The answer must be an exact copy of the lines from the one containing "Click the colored image icon in model toolbar" through the end of the records, with the pictures left out.

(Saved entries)
----------
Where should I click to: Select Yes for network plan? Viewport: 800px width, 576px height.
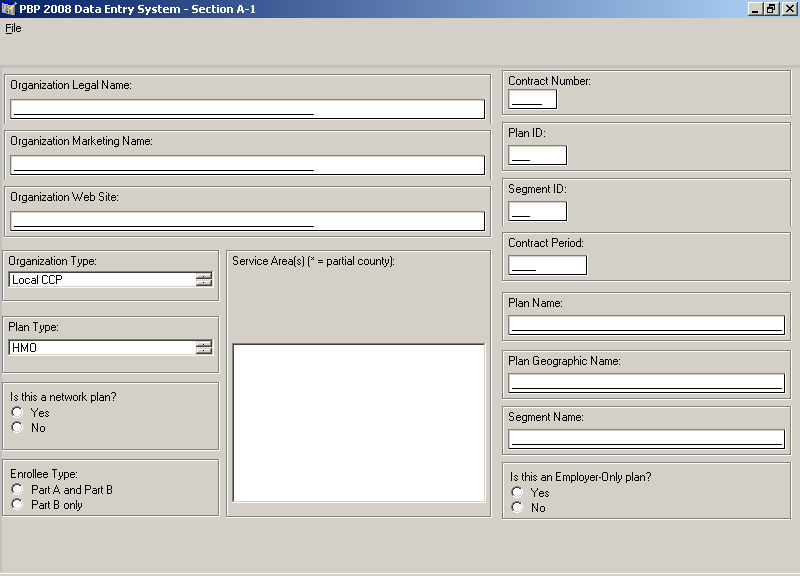tap(17, 413)
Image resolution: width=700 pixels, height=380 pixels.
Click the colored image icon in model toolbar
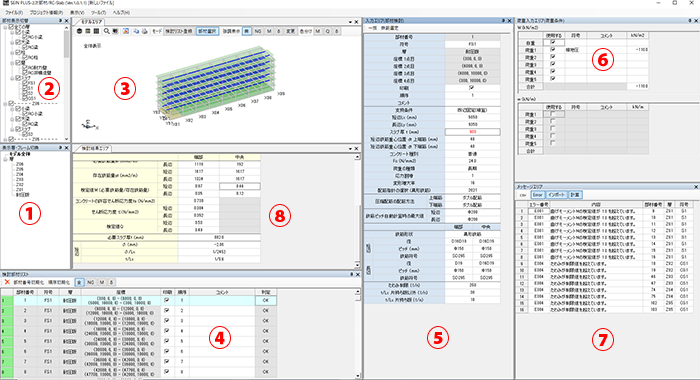click(126, 31)
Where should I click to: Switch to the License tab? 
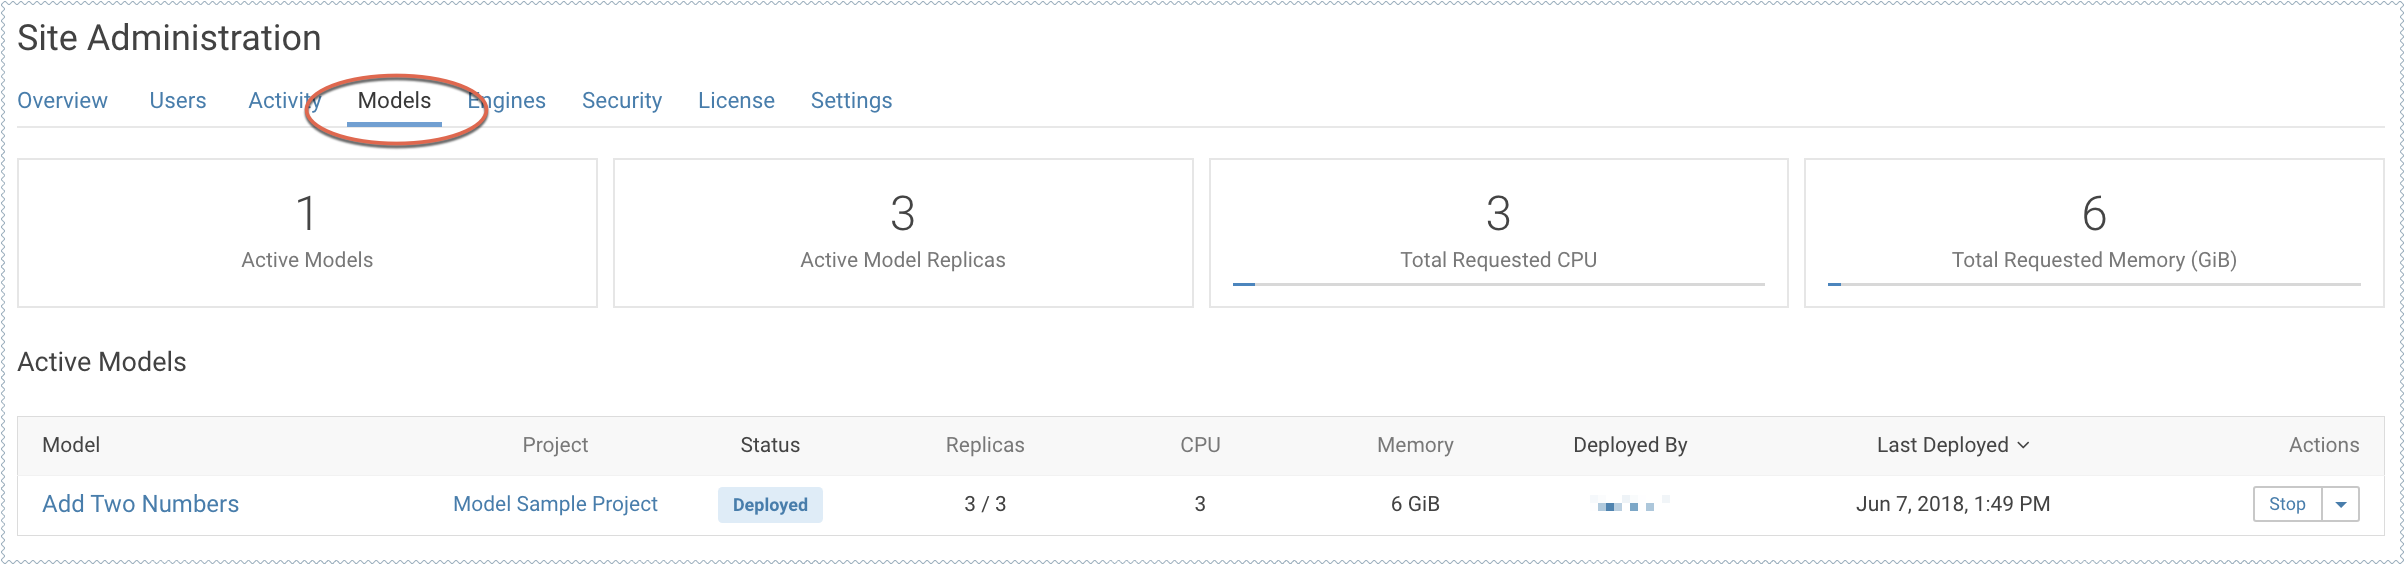click(x=736, y=100)

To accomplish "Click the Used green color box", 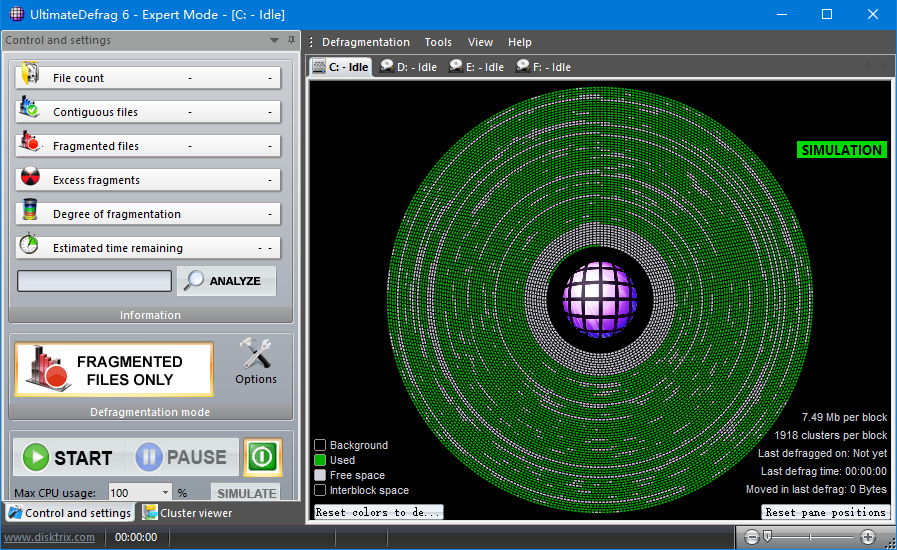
----------
Result of this exercise:
Click the colored image icon in model toolbar
click(126, 31)
Where should I click to: Switch to the License tab? 
click(x=736, y=100)

To accomplish "Click the Used green color box", 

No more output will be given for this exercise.